[BRIEF] Retype the part of the listing that opens with the line containing "Expand the 扩展方向 dropdown showing 不扩展" and closes with the line containing "tap(544, 202)", both included, copying each line exactly as it appears.

* Begin *

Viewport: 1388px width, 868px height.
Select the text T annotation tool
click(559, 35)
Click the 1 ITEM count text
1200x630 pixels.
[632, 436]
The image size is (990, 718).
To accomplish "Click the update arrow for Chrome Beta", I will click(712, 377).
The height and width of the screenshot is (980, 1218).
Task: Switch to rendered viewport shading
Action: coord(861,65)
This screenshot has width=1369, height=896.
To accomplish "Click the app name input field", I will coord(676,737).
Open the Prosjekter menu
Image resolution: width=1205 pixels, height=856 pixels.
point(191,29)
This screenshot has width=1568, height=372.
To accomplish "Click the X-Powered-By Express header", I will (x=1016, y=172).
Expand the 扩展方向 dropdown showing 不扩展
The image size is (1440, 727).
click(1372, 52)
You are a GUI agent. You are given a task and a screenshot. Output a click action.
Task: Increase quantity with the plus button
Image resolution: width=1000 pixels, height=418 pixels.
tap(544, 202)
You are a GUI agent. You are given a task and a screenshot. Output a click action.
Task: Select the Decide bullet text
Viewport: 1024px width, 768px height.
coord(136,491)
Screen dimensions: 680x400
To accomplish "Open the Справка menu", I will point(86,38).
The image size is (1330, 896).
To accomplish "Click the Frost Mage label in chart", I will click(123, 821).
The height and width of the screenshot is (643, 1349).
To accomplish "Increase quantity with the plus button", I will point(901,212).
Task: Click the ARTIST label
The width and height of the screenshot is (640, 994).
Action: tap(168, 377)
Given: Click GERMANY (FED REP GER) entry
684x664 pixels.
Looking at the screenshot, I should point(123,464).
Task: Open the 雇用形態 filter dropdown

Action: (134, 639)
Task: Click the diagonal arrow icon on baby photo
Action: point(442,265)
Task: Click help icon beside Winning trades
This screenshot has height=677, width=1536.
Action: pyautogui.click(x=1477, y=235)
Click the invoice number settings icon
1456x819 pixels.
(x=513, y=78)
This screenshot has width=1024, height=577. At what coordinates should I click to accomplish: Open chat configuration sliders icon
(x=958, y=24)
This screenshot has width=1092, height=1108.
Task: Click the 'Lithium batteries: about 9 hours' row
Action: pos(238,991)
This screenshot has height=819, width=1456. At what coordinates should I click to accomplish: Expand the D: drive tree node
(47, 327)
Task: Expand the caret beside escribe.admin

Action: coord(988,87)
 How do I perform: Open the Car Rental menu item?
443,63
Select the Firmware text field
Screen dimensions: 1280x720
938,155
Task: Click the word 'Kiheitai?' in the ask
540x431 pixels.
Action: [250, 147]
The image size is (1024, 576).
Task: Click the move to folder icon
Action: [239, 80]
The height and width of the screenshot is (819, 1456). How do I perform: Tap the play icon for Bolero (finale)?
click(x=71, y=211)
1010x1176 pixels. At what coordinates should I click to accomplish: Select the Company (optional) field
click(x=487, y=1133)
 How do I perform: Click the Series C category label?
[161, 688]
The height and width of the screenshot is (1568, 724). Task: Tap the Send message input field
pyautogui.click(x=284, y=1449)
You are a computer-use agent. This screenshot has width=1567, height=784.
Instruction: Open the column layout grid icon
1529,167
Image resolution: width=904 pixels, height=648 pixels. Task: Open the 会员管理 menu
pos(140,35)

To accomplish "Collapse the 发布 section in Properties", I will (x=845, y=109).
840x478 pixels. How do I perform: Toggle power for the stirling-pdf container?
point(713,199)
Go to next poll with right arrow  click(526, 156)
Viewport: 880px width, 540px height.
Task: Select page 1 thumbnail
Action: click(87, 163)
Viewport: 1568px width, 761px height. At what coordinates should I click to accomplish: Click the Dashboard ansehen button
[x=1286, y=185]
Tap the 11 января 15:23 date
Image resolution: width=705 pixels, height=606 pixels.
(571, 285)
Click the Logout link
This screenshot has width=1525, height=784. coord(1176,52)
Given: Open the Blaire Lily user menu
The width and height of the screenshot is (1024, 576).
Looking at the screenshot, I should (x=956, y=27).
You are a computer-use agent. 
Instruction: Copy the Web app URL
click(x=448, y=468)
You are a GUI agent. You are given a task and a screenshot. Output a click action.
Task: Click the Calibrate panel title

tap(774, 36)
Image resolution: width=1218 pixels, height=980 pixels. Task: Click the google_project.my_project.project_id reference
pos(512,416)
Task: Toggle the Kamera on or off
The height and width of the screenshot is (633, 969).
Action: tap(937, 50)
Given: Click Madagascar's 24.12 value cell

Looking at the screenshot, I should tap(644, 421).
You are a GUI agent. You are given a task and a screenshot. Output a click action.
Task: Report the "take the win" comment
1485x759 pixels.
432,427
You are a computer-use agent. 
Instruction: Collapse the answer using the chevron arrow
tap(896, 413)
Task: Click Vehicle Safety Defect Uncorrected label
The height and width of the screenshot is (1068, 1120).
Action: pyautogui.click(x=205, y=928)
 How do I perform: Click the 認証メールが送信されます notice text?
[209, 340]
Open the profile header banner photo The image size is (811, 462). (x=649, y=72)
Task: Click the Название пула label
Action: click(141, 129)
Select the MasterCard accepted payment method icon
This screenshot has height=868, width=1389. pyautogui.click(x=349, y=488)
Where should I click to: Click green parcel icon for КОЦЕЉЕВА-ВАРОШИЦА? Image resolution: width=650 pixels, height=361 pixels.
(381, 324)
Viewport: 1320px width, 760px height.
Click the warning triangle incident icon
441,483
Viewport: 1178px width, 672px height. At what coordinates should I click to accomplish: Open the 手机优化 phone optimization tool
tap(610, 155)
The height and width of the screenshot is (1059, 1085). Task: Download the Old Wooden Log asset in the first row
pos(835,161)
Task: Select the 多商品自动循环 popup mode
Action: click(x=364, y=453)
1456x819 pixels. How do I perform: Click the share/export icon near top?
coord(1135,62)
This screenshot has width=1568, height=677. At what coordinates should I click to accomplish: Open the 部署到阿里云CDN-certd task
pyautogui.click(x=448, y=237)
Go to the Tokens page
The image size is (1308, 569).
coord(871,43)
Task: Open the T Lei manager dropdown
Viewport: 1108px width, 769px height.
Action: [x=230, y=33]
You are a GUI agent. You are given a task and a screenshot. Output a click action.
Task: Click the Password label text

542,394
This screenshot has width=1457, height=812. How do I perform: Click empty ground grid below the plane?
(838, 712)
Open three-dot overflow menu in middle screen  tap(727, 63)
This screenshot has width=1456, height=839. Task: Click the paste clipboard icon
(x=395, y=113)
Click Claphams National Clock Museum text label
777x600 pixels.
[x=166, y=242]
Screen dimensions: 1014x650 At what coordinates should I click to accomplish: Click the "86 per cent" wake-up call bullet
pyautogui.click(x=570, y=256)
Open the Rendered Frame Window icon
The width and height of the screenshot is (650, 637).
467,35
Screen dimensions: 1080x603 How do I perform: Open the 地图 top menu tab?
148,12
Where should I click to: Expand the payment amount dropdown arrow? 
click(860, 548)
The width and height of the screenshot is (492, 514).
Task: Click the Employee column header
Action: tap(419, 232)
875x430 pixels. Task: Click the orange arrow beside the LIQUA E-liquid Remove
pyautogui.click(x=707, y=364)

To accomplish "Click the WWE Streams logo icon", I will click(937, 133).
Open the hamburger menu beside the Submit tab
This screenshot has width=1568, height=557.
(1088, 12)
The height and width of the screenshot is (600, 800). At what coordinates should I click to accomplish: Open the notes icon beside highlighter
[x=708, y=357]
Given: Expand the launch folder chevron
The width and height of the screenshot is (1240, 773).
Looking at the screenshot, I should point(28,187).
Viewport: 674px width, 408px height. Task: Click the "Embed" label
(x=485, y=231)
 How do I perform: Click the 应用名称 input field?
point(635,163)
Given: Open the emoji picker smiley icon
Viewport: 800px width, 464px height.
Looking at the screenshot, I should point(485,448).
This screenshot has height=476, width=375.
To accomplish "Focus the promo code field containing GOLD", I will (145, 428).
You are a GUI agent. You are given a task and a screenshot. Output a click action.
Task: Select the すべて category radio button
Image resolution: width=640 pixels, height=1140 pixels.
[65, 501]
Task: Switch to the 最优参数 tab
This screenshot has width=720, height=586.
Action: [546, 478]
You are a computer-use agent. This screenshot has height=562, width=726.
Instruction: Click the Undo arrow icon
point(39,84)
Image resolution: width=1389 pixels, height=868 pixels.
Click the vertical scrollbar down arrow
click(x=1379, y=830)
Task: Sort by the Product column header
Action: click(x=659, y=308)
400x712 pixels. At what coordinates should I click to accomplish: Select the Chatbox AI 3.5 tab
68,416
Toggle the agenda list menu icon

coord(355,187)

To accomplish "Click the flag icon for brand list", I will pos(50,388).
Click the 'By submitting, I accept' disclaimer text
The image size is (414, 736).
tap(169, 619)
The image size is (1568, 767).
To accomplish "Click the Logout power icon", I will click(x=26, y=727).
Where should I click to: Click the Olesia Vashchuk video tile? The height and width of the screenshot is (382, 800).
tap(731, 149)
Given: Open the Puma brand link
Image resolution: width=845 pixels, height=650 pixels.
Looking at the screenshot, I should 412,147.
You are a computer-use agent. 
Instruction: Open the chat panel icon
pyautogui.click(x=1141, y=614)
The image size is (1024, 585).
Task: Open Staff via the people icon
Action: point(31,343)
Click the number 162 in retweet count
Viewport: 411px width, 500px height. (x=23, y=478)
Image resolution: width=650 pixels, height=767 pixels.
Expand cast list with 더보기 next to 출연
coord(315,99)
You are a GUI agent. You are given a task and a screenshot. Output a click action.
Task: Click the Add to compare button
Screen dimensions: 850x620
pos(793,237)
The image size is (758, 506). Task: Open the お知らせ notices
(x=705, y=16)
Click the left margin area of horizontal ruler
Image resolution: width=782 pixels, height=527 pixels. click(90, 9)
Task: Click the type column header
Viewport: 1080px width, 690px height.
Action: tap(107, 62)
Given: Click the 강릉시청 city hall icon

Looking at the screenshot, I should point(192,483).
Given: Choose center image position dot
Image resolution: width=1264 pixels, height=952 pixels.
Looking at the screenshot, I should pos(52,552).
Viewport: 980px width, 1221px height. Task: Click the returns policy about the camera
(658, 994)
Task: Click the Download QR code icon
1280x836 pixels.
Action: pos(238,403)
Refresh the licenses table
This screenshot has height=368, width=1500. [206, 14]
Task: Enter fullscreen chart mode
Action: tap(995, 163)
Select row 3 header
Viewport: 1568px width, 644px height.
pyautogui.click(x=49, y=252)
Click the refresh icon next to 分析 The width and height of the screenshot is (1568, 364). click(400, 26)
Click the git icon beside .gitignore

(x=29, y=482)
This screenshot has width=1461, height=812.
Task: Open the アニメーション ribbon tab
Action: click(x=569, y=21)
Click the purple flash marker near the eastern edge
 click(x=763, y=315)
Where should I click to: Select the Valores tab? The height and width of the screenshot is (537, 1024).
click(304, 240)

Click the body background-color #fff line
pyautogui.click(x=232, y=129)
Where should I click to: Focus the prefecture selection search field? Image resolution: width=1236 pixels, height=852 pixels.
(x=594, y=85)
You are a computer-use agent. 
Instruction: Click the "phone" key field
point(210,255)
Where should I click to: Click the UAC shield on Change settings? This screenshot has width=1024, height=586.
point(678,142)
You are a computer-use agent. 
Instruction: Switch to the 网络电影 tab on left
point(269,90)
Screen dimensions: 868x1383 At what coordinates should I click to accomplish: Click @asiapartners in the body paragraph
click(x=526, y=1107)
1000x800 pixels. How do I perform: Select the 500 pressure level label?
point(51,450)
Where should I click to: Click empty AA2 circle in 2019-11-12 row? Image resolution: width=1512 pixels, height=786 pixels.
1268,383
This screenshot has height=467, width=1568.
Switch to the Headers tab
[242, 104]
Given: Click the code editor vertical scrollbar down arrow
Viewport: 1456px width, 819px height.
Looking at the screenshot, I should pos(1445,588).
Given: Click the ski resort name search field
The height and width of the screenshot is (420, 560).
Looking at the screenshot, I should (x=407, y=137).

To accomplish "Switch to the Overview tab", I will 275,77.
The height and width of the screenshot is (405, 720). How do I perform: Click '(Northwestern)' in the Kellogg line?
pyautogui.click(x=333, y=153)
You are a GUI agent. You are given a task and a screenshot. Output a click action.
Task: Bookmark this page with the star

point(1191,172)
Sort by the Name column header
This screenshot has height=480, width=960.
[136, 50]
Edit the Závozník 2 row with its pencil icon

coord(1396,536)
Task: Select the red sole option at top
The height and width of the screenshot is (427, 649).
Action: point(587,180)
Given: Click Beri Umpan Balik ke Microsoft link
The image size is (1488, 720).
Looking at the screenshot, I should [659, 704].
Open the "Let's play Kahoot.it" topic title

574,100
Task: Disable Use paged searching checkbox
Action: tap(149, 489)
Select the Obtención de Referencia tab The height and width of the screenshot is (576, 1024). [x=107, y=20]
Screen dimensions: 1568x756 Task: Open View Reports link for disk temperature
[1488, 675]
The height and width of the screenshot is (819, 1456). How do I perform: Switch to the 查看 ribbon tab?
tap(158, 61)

* End *

[WRITTEN ANSWER]
Expand the 扩展方向 dropdown showing 不扩展
The image size is (1440, 727).
click(1372, 52)
You are a GUI agent. You are given a task and a screenshot. Output a click action.
Task: Increase quantity with the plus button
Image resolution: width=1000 pixels, height=418 pixels.
tap(544, 202)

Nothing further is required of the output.